Morgan Stanley Credit Risk Plunges for Fourth Day, Swaps Show
The cost to protect Morgan Stanley (MS) bonds against losses dropped for the fourth day as concern eased that its balance sheet will be impaired by Europe’s sovereign debt crisis and Goldman Sachs Group Inc. (GS) analysts said investors should wager on the bank’s creditworthiness.
Credit-default swaps on Morgan Stanley fell 43 basis points to 431 basis points as of 3:49 p.m. in New York, according to prices from London-based data provider CMA. The five-year contracts have declined from 650 basis points on Oct. 4, the highest since October 2008, the month after Lehman Brothers Holdings Inc. filed for bankruptcy.
Creditor confidence in New York-based Morgan Stanley is rebounding after crumbling for two straight weeks amid speculation the firm faced losses tied to Europe’s fiscal imbalances that has sent borrowing costs on governments from Greece to Italy to records and triggered drops in the stocks of the region’s lenders, led by French banks.
“We believe concerns regarding its European swap and loan exposures appear overdone, as the firm signaled its net exposures to France and the periphery are modest if not immaterial,” Goldman Sachs analysts and strategists including John Marshall , Louise Pitt and Daniel Harris said in a note today.
The analysts recommended investors sell protection with one-year contracts tied to Morgan Stanley debt that were quoted at about 640 basis points.

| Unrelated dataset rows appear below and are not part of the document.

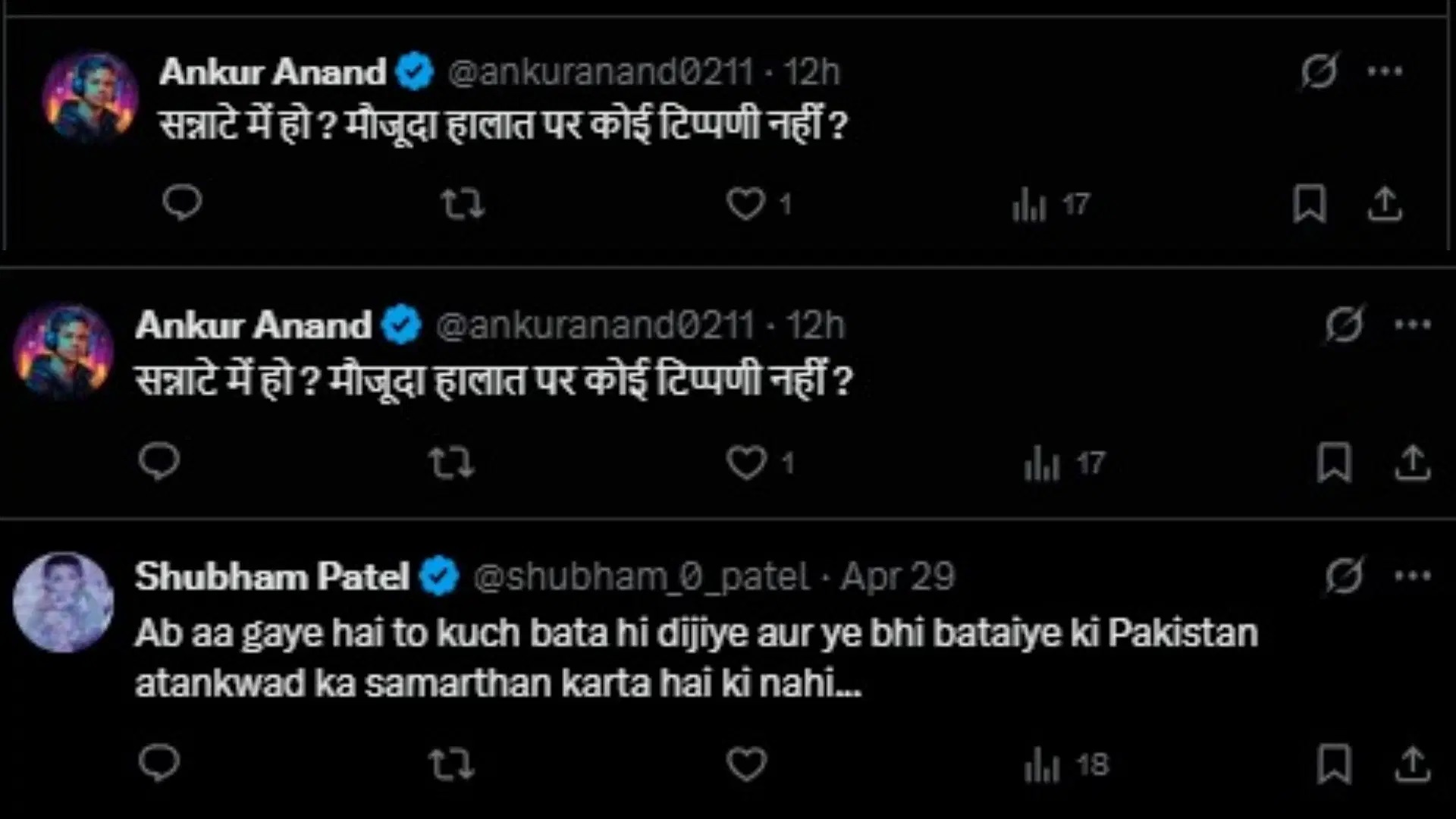Viewport: 1456px width, 819px height.
Task: Click Grok icon on Shubham Patel's tweet
Action: click(1345, 576)
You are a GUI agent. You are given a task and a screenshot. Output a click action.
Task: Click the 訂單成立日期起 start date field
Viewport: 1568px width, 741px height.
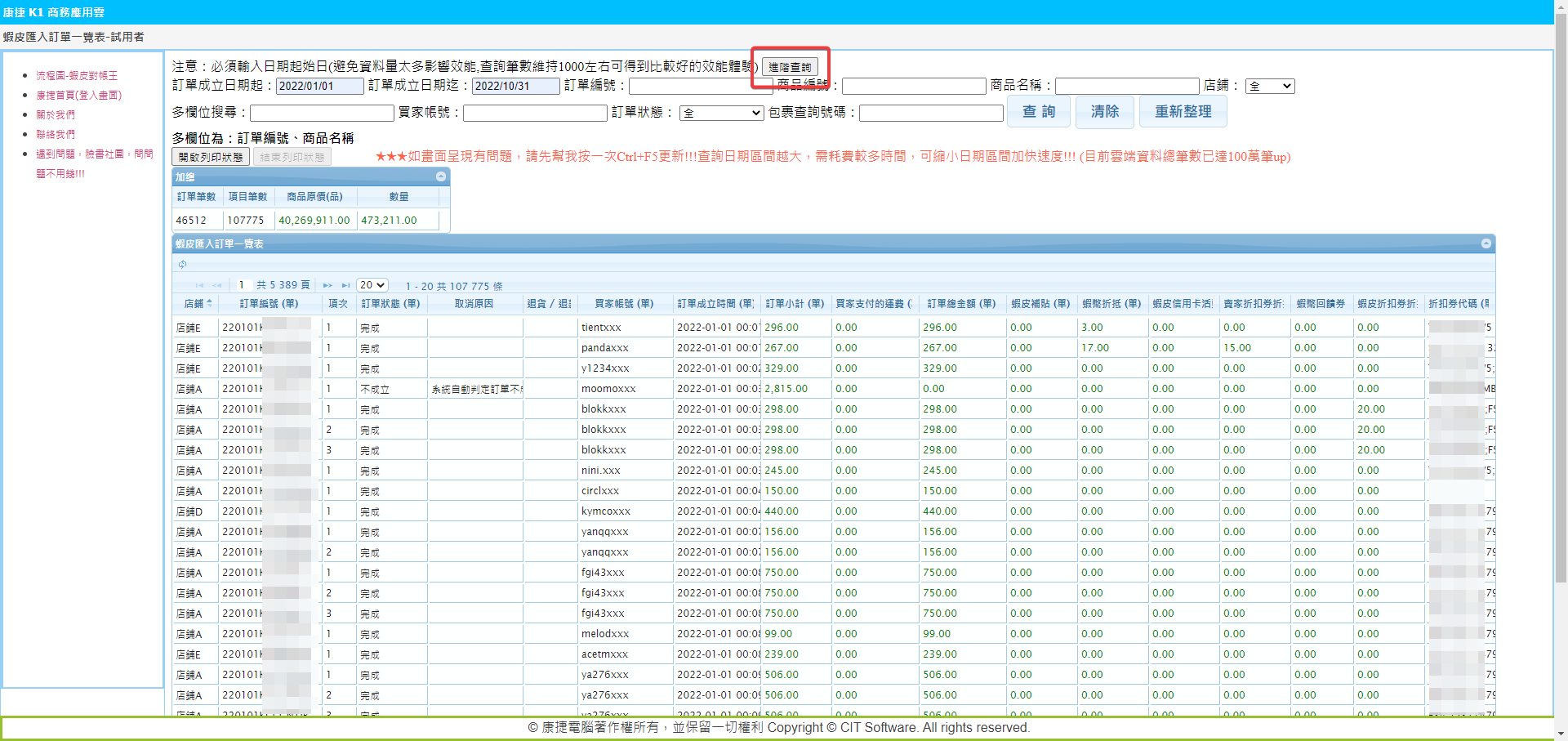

That’s equivalent to about $640,000 on a contract protecting $10 million of debt.
The surge in credit swaps doesn’t “reflect actual credit fundamentals” for a bank a with a $182 billion global liquidity pool at the end of the second quarter, they said.
Credit swaps pay the buyer face value if a borrower fails to meet its obligations, less the value of the defaulted debt.
Morgan Stanley had about $28 billion of cross-border exposure to French banks at the end of June before accounting for offsetting hedges and collateral, according to a filing with the U.S. Securities Exchange Commission.
Cross-border outstandings include cash deposits, receivables, loans and securities, as well as short-term collateralized loans of securities or cash known as repurchase agreements or reverse repurchase agreements.
While Morgan Stanley hasn’t updated those figures, the total risk to France and the country’s lenders is less than $2 billion when collateral and hedges are included, Brad Hintz, an analyst at Sanford C. Bernstein & Co. in New York estimated in a Sept. 23 note to clients. The bank’s current exposure to the nation and its banks is zero after hedges and collateral, a person close to the firm said Sept. 30.
Relative to Peers
Disclosures by the company when it announces third-quarter earnings this month are likely to calm fears, causing credit swaps to narrow relative to peers, the Goldman Sachs strategists said.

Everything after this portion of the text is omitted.